Neuronal reprogramming in treating spinal cord injury

Spinal cord injury (SCI) is a devastating neurological disorder that often impairs the daily function of patients for their entire life. While rodent SCI models have offered substantial understanding about the molecular and cellular mechanisms, there is still no effective therapy yielding significant functional recovery in SCI patients. In vivo neuronal reprogramming has recently emerged as a novel technology to regenerate new neurons from endogenous glial cells by overexpression of neurogenic transcription factors in the central nervous system (CNS). This approach completely eliminates the critical problem of immunorejection that the cell transplantation therapy is facing. The feasibility of in vivo neuronal reprogramming has been demonstrated successfully in models of different neurological disorders including spinal cord injury by numerous laboratories.
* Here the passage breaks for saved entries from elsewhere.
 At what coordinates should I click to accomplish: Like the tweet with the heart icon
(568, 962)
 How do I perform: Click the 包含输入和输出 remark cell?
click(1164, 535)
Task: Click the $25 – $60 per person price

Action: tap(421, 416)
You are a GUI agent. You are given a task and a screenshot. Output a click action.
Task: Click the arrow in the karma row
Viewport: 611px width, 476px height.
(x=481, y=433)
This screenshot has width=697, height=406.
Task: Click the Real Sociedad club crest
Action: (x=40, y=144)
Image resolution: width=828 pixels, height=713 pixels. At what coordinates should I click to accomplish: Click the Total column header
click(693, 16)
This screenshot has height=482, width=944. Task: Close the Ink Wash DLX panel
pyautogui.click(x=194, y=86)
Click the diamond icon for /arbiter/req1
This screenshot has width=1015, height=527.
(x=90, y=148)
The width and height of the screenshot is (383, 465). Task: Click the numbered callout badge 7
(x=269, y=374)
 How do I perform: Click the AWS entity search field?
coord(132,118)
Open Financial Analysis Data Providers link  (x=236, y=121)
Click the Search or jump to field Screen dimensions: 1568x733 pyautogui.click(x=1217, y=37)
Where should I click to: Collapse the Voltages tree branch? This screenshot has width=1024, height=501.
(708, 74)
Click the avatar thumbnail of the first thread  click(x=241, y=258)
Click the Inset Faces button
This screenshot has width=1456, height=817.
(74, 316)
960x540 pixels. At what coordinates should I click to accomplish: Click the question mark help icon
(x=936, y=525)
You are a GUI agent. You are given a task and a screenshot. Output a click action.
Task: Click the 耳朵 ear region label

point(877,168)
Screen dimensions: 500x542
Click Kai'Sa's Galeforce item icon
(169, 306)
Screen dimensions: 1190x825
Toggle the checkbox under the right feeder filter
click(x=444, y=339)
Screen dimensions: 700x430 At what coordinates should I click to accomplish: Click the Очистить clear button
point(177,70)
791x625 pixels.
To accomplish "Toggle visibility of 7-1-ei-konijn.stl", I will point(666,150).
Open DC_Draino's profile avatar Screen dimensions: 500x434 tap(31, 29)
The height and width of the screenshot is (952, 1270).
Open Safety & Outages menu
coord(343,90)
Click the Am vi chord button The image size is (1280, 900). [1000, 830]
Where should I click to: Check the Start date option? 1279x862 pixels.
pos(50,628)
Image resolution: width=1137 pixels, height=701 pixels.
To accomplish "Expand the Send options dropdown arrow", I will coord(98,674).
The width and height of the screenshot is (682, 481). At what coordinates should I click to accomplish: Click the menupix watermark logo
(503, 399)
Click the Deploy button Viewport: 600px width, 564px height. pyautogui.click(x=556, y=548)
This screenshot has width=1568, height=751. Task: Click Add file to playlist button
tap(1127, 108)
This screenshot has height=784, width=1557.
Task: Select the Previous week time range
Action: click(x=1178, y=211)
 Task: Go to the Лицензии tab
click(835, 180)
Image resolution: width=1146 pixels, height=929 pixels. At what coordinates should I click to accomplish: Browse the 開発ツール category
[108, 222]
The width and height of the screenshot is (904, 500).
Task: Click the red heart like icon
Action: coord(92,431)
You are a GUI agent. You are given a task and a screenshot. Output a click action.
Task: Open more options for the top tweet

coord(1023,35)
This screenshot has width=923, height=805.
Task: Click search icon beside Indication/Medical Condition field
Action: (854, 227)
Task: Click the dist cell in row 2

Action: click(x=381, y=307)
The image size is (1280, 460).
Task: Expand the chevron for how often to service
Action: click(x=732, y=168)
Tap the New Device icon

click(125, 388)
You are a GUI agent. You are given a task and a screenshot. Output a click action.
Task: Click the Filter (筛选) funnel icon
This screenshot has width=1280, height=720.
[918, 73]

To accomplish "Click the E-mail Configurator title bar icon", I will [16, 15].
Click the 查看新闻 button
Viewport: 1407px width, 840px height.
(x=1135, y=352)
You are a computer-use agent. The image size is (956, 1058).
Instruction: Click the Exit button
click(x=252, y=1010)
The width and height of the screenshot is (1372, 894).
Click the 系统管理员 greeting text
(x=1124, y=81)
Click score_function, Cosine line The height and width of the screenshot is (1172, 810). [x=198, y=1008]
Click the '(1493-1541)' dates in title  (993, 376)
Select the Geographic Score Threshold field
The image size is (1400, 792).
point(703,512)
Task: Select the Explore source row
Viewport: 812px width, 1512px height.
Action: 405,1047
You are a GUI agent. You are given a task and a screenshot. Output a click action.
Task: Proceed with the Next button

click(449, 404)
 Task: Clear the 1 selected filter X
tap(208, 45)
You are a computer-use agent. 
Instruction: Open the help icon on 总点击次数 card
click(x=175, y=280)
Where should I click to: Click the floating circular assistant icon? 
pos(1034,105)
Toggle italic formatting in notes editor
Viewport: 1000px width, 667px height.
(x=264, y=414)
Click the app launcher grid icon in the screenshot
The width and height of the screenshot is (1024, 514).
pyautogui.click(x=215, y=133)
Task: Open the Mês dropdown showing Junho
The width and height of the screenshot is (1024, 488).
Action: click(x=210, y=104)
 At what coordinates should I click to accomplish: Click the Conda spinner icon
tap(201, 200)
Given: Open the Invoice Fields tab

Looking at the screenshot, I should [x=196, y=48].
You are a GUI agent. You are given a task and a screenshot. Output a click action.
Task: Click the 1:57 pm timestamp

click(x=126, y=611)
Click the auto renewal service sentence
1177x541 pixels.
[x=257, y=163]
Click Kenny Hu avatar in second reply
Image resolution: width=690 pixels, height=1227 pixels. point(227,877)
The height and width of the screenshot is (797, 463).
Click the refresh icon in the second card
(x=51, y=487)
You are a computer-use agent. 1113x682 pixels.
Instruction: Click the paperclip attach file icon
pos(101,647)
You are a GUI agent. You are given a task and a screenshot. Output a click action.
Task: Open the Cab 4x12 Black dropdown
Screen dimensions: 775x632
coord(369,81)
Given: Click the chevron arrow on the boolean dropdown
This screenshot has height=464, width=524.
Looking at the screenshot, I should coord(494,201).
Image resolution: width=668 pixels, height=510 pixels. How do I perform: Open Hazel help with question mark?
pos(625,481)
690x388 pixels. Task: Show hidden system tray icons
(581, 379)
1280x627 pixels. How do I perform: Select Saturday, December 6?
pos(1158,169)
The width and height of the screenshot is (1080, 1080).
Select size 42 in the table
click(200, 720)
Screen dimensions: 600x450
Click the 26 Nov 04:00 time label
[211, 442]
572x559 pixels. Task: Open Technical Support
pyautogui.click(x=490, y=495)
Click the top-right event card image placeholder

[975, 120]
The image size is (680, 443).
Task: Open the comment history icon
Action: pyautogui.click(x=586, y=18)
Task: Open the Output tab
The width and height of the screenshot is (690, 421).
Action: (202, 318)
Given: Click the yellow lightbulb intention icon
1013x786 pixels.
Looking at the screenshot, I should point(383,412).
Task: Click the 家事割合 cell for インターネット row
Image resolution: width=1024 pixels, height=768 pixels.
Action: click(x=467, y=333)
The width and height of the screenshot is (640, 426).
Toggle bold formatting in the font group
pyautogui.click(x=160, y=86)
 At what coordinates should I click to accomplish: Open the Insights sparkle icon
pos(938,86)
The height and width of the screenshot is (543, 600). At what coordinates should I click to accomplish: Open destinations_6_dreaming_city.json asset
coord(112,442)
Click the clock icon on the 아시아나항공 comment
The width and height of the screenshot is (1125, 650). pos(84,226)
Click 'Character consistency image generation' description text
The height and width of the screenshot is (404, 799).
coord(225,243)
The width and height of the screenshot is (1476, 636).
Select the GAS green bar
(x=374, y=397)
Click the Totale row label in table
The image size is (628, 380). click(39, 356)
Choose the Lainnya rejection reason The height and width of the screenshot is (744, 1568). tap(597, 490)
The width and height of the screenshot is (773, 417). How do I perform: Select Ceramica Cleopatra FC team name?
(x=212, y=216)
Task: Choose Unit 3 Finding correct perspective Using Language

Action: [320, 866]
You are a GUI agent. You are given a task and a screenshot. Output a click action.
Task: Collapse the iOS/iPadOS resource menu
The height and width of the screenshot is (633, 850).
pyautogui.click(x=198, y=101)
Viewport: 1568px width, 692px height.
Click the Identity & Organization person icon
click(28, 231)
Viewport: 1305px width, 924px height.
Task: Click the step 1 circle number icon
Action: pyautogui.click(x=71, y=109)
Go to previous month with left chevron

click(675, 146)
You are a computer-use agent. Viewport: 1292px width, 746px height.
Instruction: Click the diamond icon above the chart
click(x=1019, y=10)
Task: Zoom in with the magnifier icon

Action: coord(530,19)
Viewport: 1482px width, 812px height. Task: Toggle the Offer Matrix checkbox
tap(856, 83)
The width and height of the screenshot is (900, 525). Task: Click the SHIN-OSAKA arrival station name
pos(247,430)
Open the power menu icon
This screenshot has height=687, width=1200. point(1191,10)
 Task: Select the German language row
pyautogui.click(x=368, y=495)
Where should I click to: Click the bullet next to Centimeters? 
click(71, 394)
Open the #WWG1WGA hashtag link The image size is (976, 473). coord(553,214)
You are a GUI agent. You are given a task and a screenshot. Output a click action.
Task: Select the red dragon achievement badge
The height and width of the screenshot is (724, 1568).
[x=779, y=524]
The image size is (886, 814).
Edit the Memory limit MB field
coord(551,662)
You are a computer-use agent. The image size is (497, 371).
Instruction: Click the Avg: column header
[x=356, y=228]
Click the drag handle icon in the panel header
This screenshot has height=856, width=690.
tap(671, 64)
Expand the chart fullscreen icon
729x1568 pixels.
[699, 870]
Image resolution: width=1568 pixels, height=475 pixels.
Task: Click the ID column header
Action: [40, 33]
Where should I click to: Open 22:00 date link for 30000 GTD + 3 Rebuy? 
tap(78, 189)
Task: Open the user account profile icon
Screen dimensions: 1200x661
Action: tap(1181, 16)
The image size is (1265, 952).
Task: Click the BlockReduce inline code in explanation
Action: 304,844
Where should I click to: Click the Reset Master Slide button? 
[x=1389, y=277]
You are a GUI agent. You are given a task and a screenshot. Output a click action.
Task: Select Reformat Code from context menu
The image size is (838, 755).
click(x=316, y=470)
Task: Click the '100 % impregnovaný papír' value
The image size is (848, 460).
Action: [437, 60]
Several reprogramming factors, mainly the pro-neural transcription factors, have been utilized to reprogram endogenous glial cells into functional neurons with distinct phenotypes.

• 1
  Sox2 has been shown to reprogram astrocytes and NG2 glia into proliferating neuroblasts, which can further differentiate into mature neurons with additional treatments.
• 2
  NeuroD1 can convert reactive astrocytes into functional neurons in the spinal cord dorsal horn with high efficiency.
• 3
  In vivo reprogramming may alleviate the glial scar formation by reducing the number of reactive glial cells and improving the inhibitory environment at the injury site for better endogenous regeneration.